Cane, aggressione a terzi e responsabilità: una recente sentenza della Corte di cassazione penale (37183/2022) aiuta a far chiarezza. Nel caso in cui un cane, infatti, aggredisca una persona, ci si pone la questione della responsabilità per i danni. A venire in rilievo, prima ancora che la responsabilità civile, è quella penale. L’art. 590 del codice penale, in particolare, sanziona le lesioni colpose, norma che si applica anche a chi avrebbe dovuto tenere a bada il cane aggressivo. Ma chi è responsabile? E che limiti può avere questa responsabilità? La sentenza ha il pregio di rispondere alle principali obiezioni mosse da chi deve difendersi da una simile accusa.
“Non sono il proprietario / non eravamo in città”
“Ma io non sono il proprietario, sono semplicemente la persona individuata all’anagrafe veterinaria”. Per rispondere delle lesioni provocate da un cane, non serve esserne i proprietari a tutti gli effetti. Non è necessaria, quindi, la prova della proprietà, ma è sufficiente risultare detentori dell’animale. Quello che conta è avere la semplice disponibilità materiale sull’animale. Né ci si può giustificare dicendo che, al momento dei fatti, non c’era la possibilità fisica di intervenire, in quanto ci si trovava a distanza dall’animale. Questa indicazione, semmai, evidenzia proprio una forma di responsabilità del custode, che ha tenuto il cane ad una distanza eccessiva, che gli ha impedito di intervenire.
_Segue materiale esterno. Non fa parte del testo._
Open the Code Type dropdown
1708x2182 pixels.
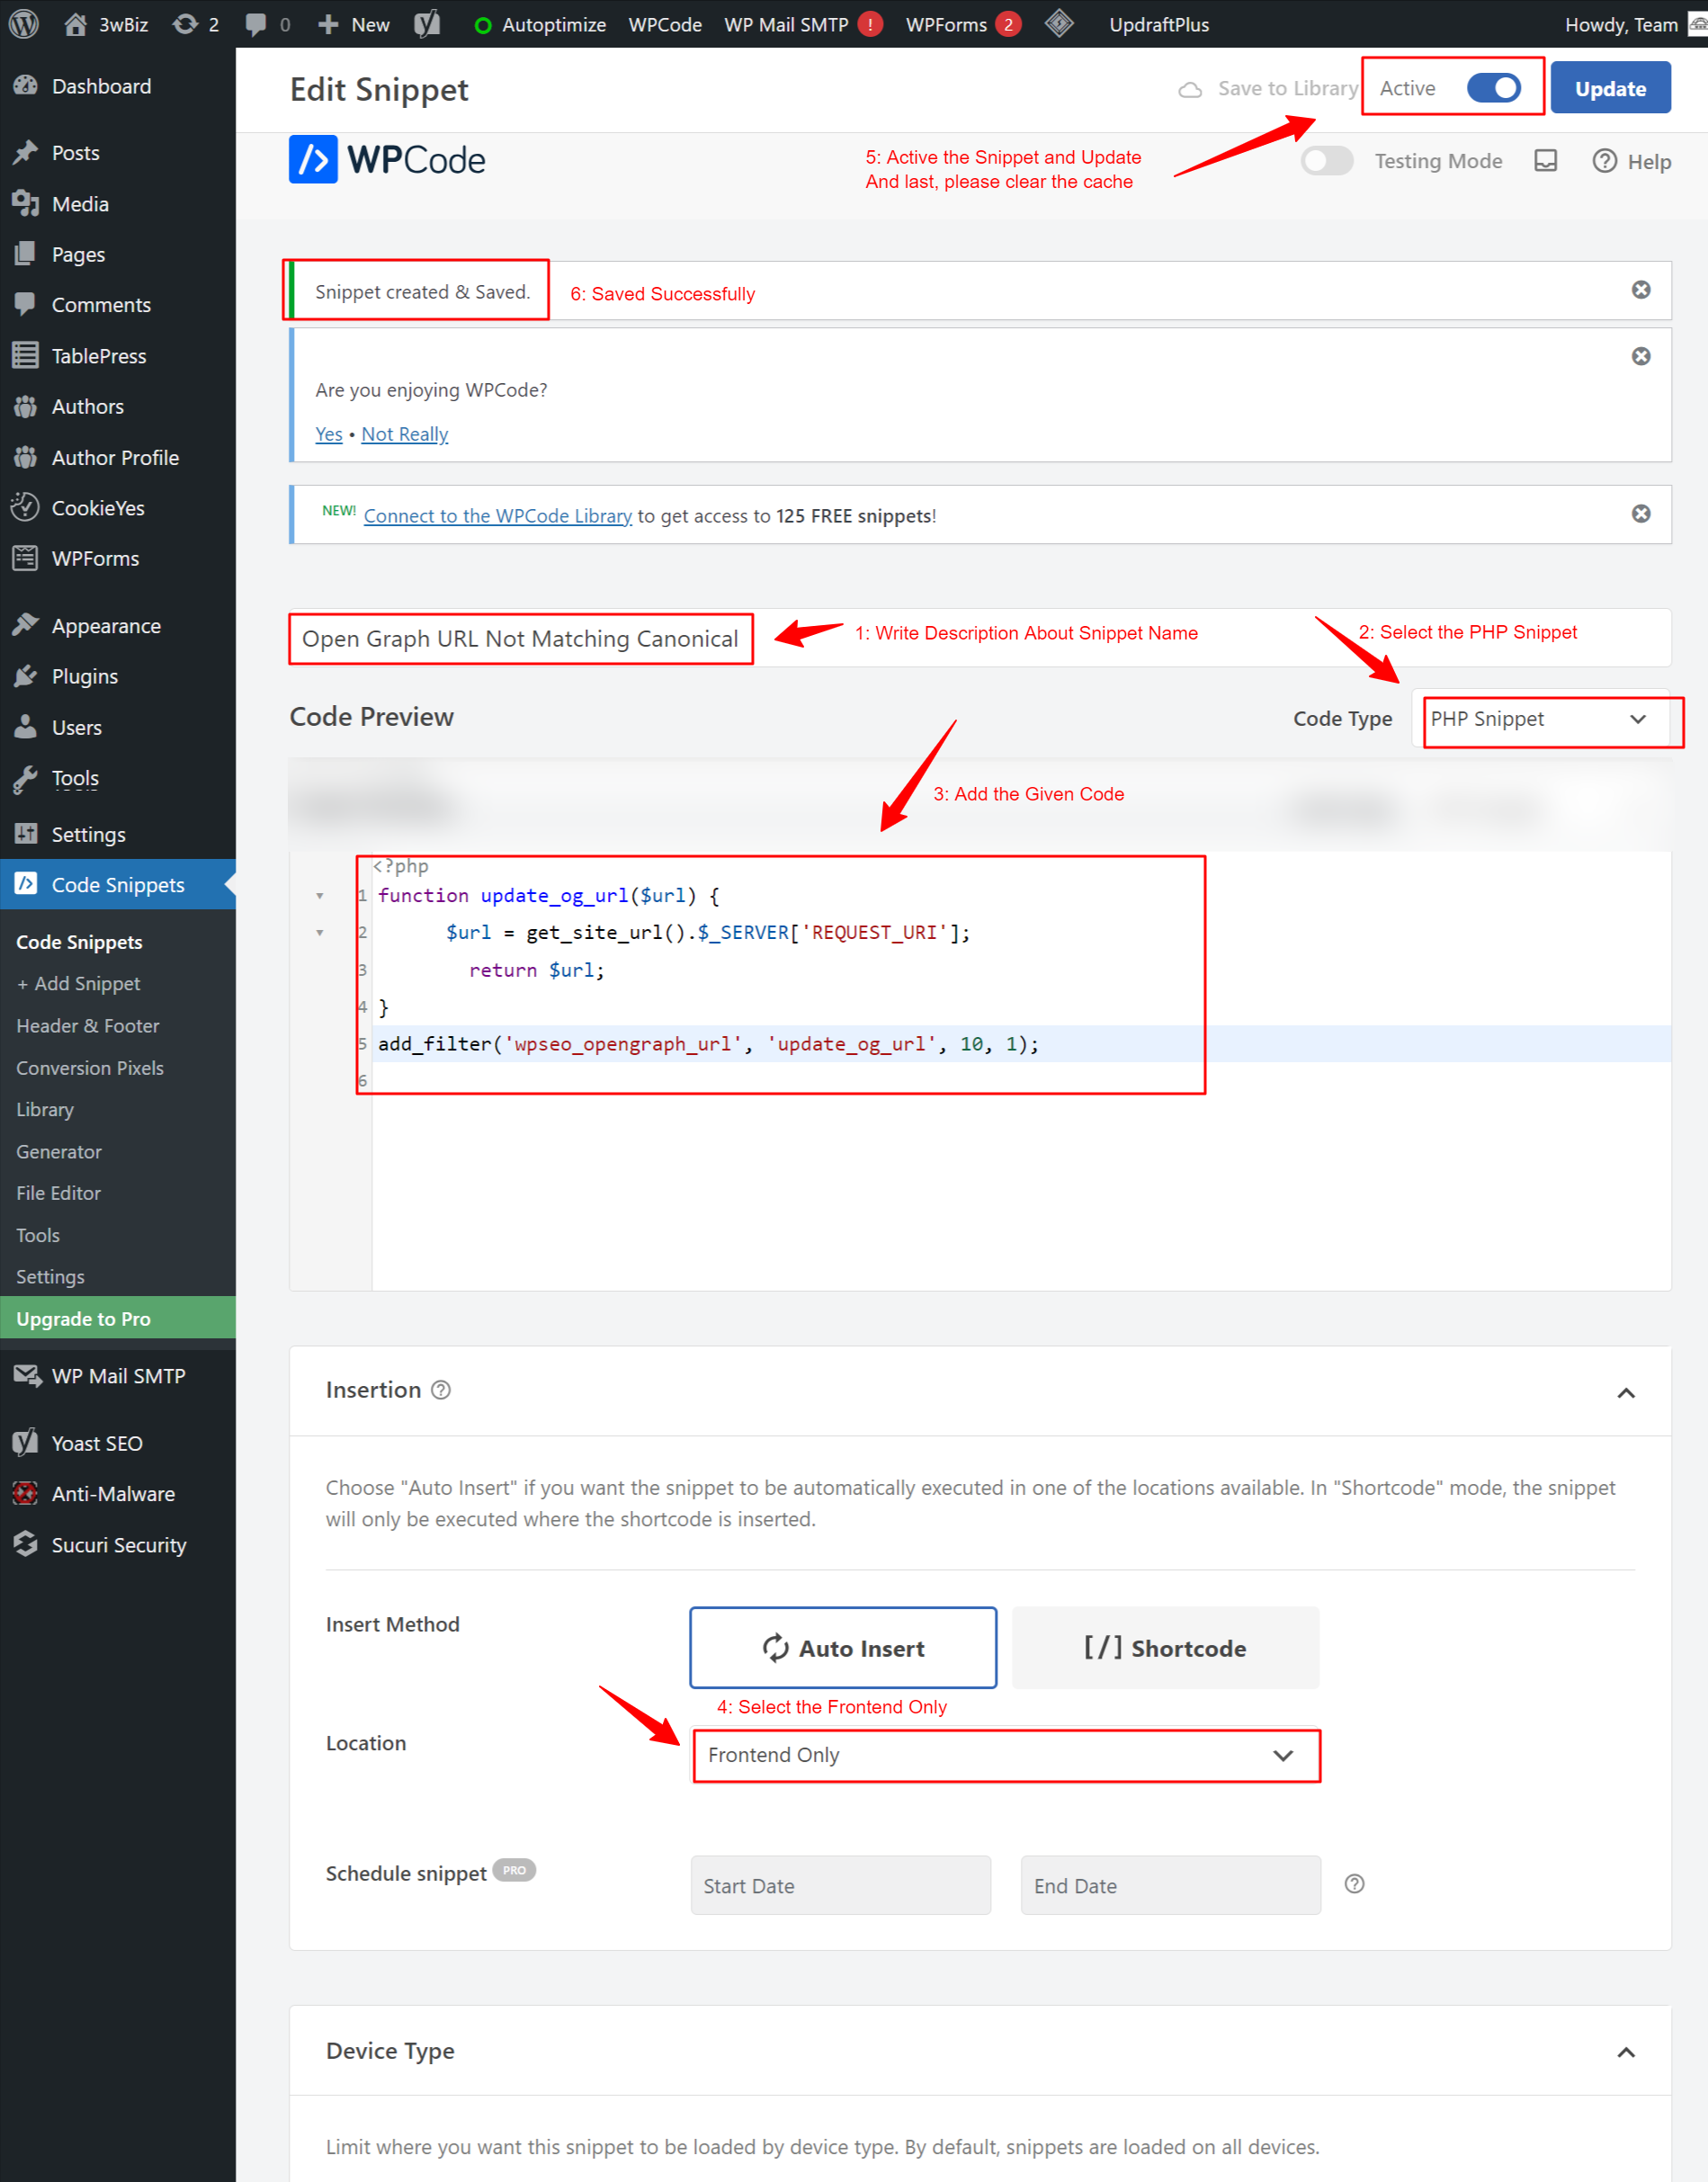(x=1538, y=719)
“Ma la zona in cui si è verificato il fatto non è abitualmente frequentata da persone”. Anche questa non è una giustificazione valida. Anche se ci si trova a passeggio con il cane in una zona di campagna, infatti, quando si incrociano altre persone, vanno adottate delle cautele. È la presenza degli altri, quindi, che deve indurre il detentore del cane alla prudenza.
“Il cane è stato provocato / in genere è buono con tutti”
“Ma il cane è stato provocato”. Ai fini della responsabilità penale, il comportamento della persona che viene morsa dal cane non rileva. O meglio, si può avere una situazione di colpa concorrente, che comunque non elide la responsabilità penale del detentore. Un eventuale atteggiamento provocatorio nei confronti dell’animale potrà avere rilievo in sede di risarcimento del danno, riducendo o abbattendo le pretese della persona che ha subito le lesioni.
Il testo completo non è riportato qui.